_TEXT FOR ANALYSIS_.
..........

When I first saw this image, what struck me was the notion of the 'big sky'. Despite the fairly simple style in which the ground surface and the trees are painted, the night sky is this swirling, detailed expanse of blue tones and stars all the way to the low horizon of the image. The overall mood of the sky, the sense of coldness and wilderness, with the artistic licence to depict night sky in dizzying swirls, reminds me of a scene from a Tim Burton film- think 'The Nightmare Before Christmas' or 'Edward Scissorhand'.
Yet despite the sense of expanse, coldness and isolation to this picture, the child-like simplicity to it makes me feel in peace to admire the view, rather than lost and alone by the scenario this image puts me into. I don't feel like Leonardo Di Caprio, frostbitten and crawling along struggling for survival in 'The Revenant'. I feel like Winnie the Pooh, standing in the snow, contemplating the sky and making poignant, child-like observations about the stars and the way they come out every night in the same place. All is good with the world and there's no need to feel threatened so instead I can take in the surroundings and appreciate the beauty of the night sky at Earth's end.

..........

_RAW DATA_.
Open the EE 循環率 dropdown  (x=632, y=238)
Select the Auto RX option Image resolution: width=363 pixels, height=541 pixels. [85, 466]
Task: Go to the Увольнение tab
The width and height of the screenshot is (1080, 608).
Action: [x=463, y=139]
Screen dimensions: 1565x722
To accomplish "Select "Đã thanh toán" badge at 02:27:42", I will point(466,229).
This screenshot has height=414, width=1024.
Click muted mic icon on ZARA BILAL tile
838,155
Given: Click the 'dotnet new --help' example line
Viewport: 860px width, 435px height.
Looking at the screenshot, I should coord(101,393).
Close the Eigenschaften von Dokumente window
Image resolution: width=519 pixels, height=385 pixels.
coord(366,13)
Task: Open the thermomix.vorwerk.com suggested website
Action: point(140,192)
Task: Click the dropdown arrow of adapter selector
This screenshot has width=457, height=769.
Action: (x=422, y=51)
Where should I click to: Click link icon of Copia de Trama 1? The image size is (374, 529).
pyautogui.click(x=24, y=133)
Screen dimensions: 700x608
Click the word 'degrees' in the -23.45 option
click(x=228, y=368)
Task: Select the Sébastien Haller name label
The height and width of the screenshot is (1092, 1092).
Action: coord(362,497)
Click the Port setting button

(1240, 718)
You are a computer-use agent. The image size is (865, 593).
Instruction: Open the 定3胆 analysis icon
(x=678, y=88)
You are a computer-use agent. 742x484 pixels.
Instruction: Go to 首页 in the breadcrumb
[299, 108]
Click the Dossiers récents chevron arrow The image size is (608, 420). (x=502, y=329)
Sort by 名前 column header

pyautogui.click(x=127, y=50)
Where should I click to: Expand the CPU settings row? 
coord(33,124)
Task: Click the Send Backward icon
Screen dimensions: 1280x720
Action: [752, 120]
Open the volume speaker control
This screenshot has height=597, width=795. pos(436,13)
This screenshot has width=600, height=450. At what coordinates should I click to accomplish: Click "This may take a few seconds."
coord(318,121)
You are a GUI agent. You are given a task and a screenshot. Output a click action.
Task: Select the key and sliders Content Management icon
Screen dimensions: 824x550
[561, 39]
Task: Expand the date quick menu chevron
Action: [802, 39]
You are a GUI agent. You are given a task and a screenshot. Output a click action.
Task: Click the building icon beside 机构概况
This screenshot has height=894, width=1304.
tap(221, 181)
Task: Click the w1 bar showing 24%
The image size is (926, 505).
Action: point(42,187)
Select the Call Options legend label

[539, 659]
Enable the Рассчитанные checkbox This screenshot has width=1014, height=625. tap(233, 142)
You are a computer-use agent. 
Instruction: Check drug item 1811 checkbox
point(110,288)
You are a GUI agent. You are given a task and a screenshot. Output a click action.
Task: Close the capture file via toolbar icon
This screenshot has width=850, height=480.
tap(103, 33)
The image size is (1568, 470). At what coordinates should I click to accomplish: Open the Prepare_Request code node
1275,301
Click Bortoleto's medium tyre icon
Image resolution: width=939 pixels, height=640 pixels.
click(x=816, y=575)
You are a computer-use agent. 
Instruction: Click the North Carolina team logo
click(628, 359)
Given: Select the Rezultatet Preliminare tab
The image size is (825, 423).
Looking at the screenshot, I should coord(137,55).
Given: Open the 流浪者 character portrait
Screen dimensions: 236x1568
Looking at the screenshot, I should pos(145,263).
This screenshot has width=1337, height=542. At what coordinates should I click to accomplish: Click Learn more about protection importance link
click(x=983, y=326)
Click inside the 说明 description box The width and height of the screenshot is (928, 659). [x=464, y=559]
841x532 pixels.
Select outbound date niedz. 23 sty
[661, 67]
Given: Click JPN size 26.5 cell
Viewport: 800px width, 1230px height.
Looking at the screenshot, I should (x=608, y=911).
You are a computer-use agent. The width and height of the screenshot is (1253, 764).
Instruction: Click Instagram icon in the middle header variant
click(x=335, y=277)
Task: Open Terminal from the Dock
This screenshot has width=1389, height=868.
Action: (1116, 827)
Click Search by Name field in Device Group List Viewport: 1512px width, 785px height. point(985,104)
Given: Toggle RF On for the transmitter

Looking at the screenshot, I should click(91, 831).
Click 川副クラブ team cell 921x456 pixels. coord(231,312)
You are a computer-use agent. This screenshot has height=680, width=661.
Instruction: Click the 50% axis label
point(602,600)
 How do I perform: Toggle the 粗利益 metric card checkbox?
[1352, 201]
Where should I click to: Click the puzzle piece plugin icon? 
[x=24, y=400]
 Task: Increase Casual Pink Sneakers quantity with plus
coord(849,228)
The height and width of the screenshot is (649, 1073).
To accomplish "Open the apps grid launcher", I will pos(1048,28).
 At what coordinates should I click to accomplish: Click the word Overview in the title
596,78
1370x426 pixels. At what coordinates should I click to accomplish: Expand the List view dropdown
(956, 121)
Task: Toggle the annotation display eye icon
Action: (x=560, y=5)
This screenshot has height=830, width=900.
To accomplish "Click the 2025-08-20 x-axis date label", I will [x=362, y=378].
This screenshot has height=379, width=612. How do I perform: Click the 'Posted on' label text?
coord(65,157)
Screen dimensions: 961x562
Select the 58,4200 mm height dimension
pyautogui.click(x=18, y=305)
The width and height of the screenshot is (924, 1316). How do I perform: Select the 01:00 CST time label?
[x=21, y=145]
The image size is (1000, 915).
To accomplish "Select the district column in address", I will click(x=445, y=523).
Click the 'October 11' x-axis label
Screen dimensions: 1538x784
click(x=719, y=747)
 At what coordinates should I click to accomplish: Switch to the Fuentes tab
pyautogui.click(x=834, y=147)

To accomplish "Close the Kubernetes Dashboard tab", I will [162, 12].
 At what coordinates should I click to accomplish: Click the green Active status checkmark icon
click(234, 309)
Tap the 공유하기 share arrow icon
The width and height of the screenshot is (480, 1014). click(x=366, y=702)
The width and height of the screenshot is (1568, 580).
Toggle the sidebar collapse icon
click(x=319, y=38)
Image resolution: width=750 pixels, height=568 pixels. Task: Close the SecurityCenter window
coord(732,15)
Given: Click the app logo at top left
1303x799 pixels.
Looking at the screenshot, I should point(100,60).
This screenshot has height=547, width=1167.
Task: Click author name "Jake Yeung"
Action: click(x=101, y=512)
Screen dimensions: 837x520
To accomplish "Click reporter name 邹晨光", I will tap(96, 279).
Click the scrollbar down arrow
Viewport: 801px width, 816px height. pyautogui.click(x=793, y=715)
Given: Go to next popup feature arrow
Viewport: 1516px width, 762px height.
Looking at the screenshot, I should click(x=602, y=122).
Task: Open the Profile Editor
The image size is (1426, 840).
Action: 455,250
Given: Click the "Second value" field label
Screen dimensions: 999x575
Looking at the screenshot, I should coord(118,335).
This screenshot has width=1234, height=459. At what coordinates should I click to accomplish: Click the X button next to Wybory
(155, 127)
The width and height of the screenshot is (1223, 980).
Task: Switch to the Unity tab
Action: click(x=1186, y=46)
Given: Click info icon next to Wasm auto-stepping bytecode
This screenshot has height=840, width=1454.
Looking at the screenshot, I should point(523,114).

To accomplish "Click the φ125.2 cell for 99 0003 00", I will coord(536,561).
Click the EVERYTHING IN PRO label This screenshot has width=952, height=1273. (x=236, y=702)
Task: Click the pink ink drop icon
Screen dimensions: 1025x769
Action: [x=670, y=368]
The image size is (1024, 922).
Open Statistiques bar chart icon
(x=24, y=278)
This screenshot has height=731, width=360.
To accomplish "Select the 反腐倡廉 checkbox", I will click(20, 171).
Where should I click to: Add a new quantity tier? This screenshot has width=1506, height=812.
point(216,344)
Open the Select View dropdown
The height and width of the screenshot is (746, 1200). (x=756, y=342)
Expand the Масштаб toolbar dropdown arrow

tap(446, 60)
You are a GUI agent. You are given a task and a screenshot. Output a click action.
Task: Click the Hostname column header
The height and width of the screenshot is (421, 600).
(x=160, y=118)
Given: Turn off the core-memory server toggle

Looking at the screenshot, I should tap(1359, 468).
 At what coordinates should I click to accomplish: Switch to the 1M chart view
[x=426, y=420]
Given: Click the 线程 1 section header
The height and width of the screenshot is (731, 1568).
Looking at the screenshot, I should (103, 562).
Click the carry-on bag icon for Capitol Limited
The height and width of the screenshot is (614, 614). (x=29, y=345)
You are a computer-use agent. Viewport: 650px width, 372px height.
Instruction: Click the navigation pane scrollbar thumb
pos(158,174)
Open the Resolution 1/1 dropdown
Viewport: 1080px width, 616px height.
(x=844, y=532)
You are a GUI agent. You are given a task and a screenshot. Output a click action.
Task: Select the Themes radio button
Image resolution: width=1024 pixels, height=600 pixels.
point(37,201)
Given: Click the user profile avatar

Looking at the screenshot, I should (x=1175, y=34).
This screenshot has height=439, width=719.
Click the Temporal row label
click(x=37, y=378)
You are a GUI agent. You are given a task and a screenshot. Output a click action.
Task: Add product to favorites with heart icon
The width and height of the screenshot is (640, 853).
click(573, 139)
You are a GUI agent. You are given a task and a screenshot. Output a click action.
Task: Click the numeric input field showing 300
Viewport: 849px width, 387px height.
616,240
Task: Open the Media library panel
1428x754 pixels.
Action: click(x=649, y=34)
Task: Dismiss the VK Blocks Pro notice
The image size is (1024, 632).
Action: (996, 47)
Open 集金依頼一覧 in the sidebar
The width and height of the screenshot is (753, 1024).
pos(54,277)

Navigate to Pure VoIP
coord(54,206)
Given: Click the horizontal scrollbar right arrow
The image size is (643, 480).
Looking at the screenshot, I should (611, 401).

..........

_TASK_.
In the night-sky text, which character does the writer say they feel like instead of Leonardo Di Caprio in 'The Revenant'? Please answer from the night-sky text alone, not the records.

_WRITTEN REPLY_.
Winnie the Pooh.